- [Directions]
Recast the lines below, starting at the line containing "Viewport: 1327px width, 707px height." and ending at the line containing "I will coord(522,15).", as a two-column CSV with the columns "instruction" and "target". Write one row for each request, with its text and its answer, place each in a single quoted field, and replace line breaks with spaces.

- [A block of data]
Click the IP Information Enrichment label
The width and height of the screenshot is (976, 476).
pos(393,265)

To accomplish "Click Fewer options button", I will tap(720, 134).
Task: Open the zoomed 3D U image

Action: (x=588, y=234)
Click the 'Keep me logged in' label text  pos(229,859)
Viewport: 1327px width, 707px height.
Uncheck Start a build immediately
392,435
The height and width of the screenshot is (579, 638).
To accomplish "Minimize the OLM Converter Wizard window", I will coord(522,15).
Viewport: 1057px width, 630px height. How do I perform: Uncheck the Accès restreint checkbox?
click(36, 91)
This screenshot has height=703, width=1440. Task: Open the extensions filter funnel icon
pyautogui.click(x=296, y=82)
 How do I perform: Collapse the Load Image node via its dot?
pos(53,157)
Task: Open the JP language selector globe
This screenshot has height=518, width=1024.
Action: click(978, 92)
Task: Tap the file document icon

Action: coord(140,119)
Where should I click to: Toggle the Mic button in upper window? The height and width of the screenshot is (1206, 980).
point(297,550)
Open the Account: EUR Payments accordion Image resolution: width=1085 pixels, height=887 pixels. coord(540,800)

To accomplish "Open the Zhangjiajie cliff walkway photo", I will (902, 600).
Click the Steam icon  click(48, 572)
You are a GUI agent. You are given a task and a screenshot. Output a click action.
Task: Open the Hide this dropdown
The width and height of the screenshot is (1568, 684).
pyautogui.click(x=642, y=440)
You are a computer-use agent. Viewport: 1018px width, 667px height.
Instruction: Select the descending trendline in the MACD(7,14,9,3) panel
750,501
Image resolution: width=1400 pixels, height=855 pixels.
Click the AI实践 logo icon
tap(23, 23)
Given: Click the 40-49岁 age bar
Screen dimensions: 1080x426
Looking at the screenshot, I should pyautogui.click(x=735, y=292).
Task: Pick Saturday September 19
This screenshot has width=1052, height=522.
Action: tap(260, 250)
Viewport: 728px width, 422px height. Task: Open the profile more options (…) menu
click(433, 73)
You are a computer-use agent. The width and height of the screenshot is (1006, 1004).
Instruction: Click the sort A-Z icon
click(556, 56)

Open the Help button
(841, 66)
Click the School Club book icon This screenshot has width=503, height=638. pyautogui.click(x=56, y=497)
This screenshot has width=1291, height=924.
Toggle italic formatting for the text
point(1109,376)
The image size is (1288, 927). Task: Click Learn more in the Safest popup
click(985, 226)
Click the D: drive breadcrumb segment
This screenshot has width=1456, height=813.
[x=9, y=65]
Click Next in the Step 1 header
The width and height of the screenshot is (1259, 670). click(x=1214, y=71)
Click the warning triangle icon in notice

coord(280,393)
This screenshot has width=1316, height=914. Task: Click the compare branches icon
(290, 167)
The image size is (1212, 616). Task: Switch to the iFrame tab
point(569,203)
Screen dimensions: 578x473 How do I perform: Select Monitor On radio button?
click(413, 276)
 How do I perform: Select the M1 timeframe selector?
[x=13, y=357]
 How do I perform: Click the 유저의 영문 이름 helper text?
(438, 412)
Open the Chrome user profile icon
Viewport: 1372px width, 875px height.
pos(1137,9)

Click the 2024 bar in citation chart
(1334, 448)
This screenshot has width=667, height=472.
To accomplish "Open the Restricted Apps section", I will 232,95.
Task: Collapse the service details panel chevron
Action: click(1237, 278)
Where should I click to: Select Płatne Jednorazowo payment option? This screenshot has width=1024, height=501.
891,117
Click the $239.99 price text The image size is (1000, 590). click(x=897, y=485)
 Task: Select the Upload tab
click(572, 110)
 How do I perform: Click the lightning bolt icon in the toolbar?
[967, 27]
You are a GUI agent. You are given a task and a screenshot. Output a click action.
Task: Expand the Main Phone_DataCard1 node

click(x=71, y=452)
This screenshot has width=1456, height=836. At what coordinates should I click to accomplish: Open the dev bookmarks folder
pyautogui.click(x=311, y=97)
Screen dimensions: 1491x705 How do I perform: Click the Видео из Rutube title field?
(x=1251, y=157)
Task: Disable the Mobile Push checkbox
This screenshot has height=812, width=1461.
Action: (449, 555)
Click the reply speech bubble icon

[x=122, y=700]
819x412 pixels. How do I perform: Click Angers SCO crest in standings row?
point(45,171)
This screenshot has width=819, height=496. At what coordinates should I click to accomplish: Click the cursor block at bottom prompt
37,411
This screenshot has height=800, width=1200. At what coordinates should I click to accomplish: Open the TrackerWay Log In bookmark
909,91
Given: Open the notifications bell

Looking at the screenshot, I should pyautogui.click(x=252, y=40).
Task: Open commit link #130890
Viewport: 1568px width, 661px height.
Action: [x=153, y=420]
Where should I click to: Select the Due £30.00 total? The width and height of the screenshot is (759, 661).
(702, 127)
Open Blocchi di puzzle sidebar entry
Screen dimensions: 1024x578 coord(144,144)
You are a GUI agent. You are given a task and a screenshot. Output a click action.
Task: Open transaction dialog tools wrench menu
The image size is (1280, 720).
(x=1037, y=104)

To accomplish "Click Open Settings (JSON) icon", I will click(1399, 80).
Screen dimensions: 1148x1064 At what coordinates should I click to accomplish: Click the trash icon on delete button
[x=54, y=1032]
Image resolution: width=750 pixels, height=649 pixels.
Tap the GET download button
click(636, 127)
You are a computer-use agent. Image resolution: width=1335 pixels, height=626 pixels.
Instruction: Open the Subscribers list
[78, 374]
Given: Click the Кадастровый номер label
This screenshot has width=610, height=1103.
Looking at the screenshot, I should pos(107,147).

- [The solution]
instruction,target
"Viewport: 1327px width, 707px height. Uncheck Start a build immediately","392,435"
"The height and width of the screenshot is (579, 638). To accomplish ""Minimize the OLM Converter Wizard window"",","I will coord(522,15)."